After leaving wall of tears we cycled to a lava tube,

which had beautiful clear water in it. Tiny stalactites hung from the ceiling which had orange, white and brown colors of rock flowing through it.

Close by, a rocky area seemed to a local hangout for marine iguana.

They blend in so well with the rock that at times I’ll sit to takes photos and accidentally almost sit on one.

They look majestic yet comical at the same time, with their constant little smirk on their faces.

Once back on our bikes, we cycled along until we reached the outskirts of town once again.

This time we walked a path to some lagoons where flamingo frequent.

The water was an interesting color from algae, but neither the iguana nor the flamingoes seemed to mind it.

Flamingoes are the beautiful salmon color due to their diet of shrimp. Were it not for shrimp, they would be grey in color.

By the time we returned the bikes to the rental place, we had worked up an appetite and were thoroughly exhausted. (Even though Aidan still had energy to skateboard)

We relaxed for lunch then made our way back to the dinghy to return to Tanda Malaika. A cast of bright orange crabs stood out on their little lava islands, surrounded by the beautiful blue water. (Did you know a group of crabs is called a cast?!)

As we dinghy back, Mycah spotted what she has been hoping to see this entire time…..PENGUINS!!!!

Such cute little guys standing so proudly in their tuxedos looking out over the water.
It has been so amazing to witness such incredible beauty here in these islands. Such a wide variety of animals in their natural habitat – roaming free just as they should be.
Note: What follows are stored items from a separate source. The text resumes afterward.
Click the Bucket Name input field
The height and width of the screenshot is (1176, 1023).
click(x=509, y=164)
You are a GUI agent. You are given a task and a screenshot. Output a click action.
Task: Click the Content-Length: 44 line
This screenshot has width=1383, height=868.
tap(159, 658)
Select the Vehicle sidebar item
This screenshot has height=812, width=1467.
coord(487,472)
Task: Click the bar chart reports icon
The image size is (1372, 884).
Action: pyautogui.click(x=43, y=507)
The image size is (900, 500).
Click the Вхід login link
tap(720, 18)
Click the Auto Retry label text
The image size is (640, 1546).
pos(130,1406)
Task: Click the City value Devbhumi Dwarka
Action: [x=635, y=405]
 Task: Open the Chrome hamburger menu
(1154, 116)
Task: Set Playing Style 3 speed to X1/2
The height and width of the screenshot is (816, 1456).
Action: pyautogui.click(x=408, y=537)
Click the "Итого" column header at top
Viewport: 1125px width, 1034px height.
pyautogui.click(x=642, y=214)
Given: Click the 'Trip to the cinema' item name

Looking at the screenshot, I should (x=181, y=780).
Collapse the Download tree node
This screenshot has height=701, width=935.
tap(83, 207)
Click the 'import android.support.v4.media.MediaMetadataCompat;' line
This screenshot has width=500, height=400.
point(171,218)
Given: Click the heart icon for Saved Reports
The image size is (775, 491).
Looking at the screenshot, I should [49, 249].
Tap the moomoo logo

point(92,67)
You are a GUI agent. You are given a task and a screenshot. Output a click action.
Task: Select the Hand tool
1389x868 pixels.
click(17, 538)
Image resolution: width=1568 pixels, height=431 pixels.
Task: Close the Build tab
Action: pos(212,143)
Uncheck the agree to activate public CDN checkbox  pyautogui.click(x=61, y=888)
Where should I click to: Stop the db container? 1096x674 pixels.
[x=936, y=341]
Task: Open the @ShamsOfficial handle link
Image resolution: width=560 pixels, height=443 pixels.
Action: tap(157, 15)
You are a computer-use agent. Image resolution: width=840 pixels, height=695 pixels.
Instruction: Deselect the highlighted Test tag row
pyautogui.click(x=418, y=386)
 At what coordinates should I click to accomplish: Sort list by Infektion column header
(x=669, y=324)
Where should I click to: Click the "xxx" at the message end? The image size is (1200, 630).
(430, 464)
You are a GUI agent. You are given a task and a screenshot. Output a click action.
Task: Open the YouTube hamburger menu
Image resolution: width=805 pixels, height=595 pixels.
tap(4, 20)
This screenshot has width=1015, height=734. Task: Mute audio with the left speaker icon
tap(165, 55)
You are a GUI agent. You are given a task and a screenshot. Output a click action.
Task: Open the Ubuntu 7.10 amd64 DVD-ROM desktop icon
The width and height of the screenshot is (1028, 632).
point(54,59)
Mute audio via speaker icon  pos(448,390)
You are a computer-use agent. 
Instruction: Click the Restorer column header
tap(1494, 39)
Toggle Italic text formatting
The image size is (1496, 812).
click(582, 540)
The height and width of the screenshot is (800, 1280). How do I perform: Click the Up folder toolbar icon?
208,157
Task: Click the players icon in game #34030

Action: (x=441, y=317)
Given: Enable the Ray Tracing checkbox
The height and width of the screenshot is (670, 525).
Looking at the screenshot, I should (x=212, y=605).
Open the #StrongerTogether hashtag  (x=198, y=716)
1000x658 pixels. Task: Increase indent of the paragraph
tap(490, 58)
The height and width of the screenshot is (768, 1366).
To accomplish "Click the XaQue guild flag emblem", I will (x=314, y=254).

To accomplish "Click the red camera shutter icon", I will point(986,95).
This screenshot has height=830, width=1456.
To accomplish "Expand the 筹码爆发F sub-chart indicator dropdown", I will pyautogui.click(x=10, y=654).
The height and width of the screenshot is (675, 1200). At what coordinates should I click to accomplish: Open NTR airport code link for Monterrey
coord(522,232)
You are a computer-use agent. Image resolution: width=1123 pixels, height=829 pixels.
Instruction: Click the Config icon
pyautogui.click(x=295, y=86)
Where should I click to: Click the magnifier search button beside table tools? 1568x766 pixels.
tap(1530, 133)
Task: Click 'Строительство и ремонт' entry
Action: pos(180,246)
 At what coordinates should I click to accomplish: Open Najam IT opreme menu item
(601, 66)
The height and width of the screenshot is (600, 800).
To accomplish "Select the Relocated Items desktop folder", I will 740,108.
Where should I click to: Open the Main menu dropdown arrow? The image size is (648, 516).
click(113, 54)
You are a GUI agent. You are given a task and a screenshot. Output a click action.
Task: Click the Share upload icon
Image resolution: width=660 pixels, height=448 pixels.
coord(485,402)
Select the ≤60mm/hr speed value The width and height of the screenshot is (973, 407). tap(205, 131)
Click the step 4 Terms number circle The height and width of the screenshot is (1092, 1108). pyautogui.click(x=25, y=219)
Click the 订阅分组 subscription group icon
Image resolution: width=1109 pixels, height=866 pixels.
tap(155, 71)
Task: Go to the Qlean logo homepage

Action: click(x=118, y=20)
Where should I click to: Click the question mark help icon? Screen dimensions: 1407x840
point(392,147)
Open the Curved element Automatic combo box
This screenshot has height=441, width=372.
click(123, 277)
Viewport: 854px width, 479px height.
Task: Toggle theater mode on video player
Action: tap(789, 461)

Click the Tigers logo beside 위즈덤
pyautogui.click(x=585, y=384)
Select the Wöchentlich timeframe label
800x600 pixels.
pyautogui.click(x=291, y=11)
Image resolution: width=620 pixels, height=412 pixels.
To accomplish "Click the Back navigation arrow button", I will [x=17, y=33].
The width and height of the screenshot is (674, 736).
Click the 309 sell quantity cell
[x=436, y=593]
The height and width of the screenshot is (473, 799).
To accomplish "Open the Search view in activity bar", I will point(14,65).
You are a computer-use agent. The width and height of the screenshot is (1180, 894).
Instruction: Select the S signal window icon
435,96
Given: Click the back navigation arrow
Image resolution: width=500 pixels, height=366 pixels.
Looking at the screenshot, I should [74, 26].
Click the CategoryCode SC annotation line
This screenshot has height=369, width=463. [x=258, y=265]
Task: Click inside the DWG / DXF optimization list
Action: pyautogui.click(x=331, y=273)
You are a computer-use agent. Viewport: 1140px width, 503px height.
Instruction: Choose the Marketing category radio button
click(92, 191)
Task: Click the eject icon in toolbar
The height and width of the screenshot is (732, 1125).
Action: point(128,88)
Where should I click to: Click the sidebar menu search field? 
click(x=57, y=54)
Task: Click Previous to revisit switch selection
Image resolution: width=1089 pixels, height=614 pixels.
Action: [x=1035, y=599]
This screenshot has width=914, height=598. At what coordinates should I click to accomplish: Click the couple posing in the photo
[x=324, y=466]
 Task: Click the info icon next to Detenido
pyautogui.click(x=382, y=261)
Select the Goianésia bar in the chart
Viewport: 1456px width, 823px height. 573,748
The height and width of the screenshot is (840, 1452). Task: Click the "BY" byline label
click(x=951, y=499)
2 thoughts on “Santa Cruz to Isabela, Galapagos

    Lynne Rose Currie said:
    April 17, 2017 at 4:44 am

    So enjoyed reading about your adventure, you write very well Belinda, you are definitely gifted in telling your stories. Are you working on a book? Looking forward to each installment…..

    Liked by 1 person

    belindagovatos responded:
    April 18, 2017 at 9:14 pm

    Thank you for taking the time to read our adventures, Lynne. Several people have mentioned that I should write a book, and I have been considering it. It’s hard to know where to start with a project like that!